Todos esses procedimentos foram realizados em pleno período de pandemia, recorde-se, com reuniões em formato online e todas as dificuldades para mobilização, debate e circulação de informações sem as atividades presenciais.
Convênio precisaria passar por outras instâncias da USP, afirma advogado
Além das dúvidas sobre os encaminhamentos do convênio no âmbito da unidade, há questionamentos que podem ser feitos sobre a tramitação na USP e mesmo sobre a legalidade de suas cláusulas, disse na plenária o advogado Cristiano Buoniconti. Na avaliação do advogado, que atuou na ação judicial contra o fechamento da Creche Oeste da Cidade Universitária, por envolver mudança de finalidades numa área do câmpus o projeto deveria tramitar por órgãos superiores da USP, como a Comissão de Orçamento e Patrimônio (COP) e o próprio Conselho Universitário (Co).
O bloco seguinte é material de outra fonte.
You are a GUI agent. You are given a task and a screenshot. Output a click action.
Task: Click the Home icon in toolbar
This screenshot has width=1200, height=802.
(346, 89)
A assessoria de Imprensa da Reitoria não respondeu ao Informativo Adusp se o convênio chegou a receber a assinatura do então reitor Vahan Agopyan e se foi apreciado por outras instâncias da universidade, além da Auspin.
Procurados pela reportagem, Sandra Steinmetz e Marcelo De Martine Oliveira, da Greenheart, não responderam, até o fechamento desta matéria, às perguntas que lhes foram enviadas por e-mail. Umas delas é a seguinte: “De acordo com o plano de trabalho [constante do convênio], o projeto já estaria na etapa 3, de Implantação. Esse cronograma está sendo seguido e a etapa 3 está em andamento? Quais são os passos já dados e concluídos? Quais são os passos seguintes?”.
Afirmações do Informativo Adusp “carecem de precisão”, diz Buckeridge no Jornal da USP
Na quinta, 26, o Jornal da USP publicou artigo assinado pelo diretor Buckeridge e pela presidenta da Comissão de Gerenciamento, no qual defendem a Greenheart e o projeto em curso: “A empresa não visa lucro com a participação no projeto da Reserva Florestal do Instituto de Biociências. Não é um projeto com fins lucrativos e NÃO se trata de privatização do espaço” (destaque no original). No entanto, omitem a existência das cláusulas do convênio que tratam de sigilo e propriedade intelectual.
Os autores afirmam, adiante, que a Adusp, “entidade que respeitamos, publicou um texto no seu jornal que traz informações que carecem de precisão, já que se trata de recortes do texto de um convênio”. Novamente, porém, deixam de mencionar as cláusulas que são alvo de questionamentos dentro da própria Comissão de Gerenciamento e na comunidade do instituto.
Nota da Redação. Texto atualizado em 31/5, para corrigir a informação de que os documentos em questão foram aprovados ad referendum do CTA, o que não ocorreu até esse momento, e destacar que até agora o CTA não tomou conhecimento do projeto.